Novartis to cut thousands of jobs in Switzerland to boost profits

Multinational pharmaceutical company Novartis will reportedly cut 2,200 jobs in Switzerland over the next four years as it focuses on new medicines and strives to boost profitability. Vasant Narasimhan, Chief Executive Officer of Novartis, was quoted saying that about 1,500 positions will be terminated from Novartis’s production sites in Basel, Locarno, Stein, and Schweizerhalle.

As the company prepares to transfer jobs elsewhere, it will further eliminate 700 more positions in its Swiss business services. Although a total of 1,750 jobs will be lost, 450 new positions will be created for production of cell and gene therapies.

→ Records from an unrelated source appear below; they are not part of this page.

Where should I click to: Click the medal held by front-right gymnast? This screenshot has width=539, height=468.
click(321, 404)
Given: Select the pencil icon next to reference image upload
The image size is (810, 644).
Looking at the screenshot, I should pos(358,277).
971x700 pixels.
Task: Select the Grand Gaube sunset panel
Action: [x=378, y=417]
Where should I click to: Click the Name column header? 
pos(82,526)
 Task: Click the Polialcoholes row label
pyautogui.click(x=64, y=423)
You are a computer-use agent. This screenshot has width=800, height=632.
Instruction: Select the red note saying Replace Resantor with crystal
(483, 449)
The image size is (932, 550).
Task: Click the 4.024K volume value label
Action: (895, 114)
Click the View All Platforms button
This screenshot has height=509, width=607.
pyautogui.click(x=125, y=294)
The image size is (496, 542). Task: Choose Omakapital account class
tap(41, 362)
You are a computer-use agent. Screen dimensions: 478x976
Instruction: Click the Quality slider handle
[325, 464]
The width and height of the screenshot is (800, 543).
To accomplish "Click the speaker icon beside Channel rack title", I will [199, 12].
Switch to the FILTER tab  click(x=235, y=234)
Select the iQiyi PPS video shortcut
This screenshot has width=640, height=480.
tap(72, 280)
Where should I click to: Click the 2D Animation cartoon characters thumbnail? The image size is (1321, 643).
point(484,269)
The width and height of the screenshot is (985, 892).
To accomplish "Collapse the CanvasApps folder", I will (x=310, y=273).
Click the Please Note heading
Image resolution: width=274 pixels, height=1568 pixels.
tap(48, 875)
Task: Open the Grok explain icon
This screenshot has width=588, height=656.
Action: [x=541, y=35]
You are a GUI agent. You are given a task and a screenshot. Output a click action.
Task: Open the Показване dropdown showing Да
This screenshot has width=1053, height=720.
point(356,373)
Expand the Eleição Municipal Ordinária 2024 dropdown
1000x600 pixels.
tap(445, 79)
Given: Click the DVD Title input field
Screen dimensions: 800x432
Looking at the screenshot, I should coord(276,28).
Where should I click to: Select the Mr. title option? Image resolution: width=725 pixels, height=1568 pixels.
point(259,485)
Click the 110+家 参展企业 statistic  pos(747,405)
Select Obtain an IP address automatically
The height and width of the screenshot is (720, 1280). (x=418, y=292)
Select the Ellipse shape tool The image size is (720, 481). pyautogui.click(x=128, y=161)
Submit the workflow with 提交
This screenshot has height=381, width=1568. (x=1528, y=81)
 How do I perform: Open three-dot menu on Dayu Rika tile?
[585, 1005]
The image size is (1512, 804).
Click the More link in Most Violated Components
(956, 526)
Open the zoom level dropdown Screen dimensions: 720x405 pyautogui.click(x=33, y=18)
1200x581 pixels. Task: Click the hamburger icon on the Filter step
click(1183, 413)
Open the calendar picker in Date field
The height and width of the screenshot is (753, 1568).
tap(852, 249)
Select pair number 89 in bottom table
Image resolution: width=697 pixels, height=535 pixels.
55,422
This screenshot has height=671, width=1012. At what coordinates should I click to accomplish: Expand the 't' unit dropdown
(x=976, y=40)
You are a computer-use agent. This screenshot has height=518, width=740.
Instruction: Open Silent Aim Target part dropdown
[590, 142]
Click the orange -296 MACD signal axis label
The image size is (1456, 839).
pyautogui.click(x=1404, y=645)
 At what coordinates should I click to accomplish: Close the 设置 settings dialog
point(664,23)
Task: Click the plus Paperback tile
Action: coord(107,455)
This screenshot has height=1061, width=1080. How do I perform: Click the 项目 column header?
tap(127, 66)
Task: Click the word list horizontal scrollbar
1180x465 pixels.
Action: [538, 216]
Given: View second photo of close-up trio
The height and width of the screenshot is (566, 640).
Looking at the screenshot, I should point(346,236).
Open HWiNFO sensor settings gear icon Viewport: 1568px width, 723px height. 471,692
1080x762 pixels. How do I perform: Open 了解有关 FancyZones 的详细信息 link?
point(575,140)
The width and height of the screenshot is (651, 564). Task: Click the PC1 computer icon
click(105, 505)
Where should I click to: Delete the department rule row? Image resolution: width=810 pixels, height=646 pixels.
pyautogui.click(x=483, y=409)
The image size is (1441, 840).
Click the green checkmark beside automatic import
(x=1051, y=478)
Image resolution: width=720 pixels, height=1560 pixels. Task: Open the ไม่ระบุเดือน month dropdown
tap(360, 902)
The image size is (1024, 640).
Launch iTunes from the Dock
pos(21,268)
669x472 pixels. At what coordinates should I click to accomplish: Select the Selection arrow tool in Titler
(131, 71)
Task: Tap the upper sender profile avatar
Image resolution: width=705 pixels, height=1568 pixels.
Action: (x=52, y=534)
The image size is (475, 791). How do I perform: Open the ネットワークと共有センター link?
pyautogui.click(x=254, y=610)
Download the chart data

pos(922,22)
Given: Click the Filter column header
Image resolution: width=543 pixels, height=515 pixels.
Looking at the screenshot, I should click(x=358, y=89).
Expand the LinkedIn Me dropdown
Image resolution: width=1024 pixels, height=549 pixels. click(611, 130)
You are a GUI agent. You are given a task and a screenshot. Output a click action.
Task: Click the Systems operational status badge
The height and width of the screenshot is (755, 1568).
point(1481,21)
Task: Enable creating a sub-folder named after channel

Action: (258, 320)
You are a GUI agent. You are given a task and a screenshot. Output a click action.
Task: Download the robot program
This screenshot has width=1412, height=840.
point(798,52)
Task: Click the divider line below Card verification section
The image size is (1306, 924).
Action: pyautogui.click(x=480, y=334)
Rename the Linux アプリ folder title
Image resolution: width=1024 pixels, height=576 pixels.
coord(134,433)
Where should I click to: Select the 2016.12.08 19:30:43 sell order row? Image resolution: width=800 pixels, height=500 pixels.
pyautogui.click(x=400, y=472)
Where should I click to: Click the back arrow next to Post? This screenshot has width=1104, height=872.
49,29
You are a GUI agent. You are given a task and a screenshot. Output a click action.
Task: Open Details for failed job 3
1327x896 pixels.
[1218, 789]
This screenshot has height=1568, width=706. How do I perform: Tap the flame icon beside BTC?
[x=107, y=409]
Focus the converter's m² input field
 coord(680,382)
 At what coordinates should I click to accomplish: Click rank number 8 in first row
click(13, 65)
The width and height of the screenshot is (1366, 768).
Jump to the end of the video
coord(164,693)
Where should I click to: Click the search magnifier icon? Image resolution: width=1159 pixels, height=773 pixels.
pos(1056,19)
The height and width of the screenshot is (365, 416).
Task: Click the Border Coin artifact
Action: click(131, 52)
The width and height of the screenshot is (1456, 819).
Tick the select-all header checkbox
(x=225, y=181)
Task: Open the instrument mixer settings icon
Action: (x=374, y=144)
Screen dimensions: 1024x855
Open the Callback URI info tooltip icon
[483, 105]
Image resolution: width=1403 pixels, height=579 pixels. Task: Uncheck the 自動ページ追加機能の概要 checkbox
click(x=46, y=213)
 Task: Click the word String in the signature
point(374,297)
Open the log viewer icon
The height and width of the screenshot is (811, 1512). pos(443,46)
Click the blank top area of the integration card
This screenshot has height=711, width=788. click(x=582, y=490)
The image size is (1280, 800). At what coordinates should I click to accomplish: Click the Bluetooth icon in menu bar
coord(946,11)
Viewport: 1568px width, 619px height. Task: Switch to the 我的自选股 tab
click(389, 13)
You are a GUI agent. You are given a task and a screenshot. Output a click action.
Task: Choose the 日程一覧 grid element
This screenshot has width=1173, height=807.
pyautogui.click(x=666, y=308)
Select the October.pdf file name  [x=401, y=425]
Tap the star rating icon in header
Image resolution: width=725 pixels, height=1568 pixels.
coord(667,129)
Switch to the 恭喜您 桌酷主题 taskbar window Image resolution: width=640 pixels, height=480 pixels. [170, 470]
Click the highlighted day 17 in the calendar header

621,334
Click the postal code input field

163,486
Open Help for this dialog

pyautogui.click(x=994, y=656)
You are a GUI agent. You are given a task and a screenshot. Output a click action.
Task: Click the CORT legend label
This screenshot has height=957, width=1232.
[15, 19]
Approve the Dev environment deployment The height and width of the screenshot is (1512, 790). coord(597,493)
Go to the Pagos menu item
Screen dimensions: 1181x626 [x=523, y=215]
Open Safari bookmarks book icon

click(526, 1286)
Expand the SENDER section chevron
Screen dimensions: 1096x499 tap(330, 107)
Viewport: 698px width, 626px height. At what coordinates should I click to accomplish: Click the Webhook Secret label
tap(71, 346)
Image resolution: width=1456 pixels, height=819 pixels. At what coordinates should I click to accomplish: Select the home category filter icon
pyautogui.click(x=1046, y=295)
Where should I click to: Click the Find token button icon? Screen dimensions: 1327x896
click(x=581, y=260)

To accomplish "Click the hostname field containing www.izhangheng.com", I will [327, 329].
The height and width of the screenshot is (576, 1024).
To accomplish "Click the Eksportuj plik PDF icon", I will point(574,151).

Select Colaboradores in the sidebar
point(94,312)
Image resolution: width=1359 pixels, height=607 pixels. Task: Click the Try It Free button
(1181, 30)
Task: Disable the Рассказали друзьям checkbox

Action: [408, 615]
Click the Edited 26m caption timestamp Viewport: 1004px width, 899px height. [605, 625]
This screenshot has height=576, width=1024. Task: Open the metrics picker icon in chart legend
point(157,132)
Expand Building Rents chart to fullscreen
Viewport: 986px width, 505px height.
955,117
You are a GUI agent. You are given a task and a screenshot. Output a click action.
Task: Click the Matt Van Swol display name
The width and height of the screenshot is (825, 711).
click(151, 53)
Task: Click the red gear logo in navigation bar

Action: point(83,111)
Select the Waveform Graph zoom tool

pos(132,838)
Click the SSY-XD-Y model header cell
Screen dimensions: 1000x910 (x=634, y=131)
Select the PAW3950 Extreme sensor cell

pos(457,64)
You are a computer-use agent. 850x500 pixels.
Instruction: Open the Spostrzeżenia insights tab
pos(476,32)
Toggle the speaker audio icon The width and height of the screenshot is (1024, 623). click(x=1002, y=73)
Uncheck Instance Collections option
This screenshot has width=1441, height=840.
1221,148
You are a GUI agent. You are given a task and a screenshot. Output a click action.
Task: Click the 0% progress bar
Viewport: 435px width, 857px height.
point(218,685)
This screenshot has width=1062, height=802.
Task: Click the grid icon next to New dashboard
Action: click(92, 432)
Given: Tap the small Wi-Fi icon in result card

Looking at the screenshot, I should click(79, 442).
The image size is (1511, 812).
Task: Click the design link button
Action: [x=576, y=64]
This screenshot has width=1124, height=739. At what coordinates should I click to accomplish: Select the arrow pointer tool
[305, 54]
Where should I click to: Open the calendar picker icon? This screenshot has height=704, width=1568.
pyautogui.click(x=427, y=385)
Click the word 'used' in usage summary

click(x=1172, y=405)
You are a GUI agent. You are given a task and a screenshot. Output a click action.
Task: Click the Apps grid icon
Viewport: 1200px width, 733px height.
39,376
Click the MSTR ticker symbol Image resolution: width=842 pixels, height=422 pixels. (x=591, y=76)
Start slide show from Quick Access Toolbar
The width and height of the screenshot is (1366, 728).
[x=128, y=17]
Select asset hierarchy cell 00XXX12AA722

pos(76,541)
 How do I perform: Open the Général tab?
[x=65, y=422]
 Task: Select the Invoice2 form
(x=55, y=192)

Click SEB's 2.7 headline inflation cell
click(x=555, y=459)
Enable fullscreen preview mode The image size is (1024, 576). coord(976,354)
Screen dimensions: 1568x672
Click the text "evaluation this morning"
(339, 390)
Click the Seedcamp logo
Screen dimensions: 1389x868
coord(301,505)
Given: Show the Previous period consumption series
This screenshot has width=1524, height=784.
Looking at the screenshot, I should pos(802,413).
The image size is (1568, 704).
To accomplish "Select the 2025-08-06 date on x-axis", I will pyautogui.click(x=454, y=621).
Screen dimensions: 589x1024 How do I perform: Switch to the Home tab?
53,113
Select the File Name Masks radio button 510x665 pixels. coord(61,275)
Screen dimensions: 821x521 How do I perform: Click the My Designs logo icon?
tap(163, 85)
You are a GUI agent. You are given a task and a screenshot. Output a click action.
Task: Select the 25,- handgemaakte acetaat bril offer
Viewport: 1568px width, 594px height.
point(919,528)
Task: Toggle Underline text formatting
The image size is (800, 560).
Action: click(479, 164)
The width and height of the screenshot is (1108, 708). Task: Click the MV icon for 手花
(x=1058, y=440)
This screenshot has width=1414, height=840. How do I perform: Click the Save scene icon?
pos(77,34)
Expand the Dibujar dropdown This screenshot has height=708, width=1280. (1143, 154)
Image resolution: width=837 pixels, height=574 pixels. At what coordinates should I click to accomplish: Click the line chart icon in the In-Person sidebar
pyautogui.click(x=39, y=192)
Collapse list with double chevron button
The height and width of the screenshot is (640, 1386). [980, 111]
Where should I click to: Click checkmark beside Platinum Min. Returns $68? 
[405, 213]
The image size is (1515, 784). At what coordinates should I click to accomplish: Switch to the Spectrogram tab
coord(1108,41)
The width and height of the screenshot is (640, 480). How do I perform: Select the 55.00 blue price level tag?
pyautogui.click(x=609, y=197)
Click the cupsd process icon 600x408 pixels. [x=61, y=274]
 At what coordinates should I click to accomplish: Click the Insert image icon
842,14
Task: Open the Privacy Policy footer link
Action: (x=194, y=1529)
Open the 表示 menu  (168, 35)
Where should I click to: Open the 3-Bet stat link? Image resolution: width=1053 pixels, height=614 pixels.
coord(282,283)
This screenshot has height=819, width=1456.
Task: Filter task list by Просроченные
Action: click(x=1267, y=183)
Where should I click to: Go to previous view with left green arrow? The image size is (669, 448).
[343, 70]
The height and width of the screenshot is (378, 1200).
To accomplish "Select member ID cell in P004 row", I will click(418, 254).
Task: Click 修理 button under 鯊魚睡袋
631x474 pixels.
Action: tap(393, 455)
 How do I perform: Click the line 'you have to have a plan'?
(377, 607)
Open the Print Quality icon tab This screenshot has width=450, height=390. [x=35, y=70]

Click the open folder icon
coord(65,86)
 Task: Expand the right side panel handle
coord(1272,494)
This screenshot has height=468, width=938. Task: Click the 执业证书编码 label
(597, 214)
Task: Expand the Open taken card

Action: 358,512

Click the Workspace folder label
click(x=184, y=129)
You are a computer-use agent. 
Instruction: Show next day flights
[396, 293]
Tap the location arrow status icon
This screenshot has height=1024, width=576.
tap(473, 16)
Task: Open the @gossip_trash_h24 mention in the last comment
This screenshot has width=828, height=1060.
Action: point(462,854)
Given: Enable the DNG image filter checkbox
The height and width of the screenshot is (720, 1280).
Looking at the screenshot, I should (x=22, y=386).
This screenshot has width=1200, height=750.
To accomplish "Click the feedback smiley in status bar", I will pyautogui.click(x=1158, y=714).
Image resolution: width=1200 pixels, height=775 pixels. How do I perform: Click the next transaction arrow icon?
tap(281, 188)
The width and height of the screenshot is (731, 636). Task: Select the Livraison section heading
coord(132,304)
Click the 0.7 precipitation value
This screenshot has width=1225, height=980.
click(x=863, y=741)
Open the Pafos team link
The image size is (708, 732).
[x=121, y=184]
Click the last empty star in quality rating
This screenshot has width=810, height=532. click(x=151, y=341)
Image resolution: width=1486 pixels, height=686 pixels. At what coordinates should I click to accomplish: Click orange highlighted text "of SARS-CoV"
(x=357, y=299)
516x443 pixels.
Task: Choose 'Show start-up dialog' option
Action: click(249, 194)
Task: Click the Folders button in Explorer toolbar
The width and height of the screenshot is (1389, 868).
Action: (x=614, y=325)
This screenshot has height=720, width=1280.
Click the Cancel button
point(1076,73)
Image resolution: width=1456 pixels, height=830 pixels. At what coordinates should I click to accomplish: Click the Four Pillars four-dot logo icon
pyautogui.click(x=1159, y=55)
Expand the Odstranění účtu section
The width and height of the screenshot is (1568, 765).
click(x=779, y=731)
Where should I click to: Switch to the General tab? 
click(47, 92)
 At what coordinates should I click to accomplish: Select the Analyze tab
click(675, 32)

A news report by BBC states that some 400 jobs will also be lost in Novartis UK as it prepares to shut down its Grimsby plant by 2020. The company ascertained that the move is not linked to the UK’s decision to exit the European Union but a part of the company’s major restructuring of operations.

Joerg Reinhardt, Chairman of Novartis, said in a statement that the company has plans to restructure its worldwide production to boost its operating profit margin as prices of its drugs in United States are on a decline.

According to sources familiar with the development, the company is planning to shift to gene therapies and biologics such as arthritis treatment. Therefore, the cuts were required to help the company boost the operating margin of drug unit to achieve nearly 35 percent of sales.

For the record, Novartis’s net income was up by 15 percent to $7.7 billion last year. The pharmaceutical giant is seeking to transform itself from a traditional pill maker to a provider of cutting-edge therapies such as Kymriah cancer treatment worth $475,000 per patient.

Novartis’s restructuring comes as a part of its program to save $1 billion annually, which was announced in 2016. The company hasn’t announced costs pertaining to the latest cuts but said it would take charges over the four-year period, cite sources.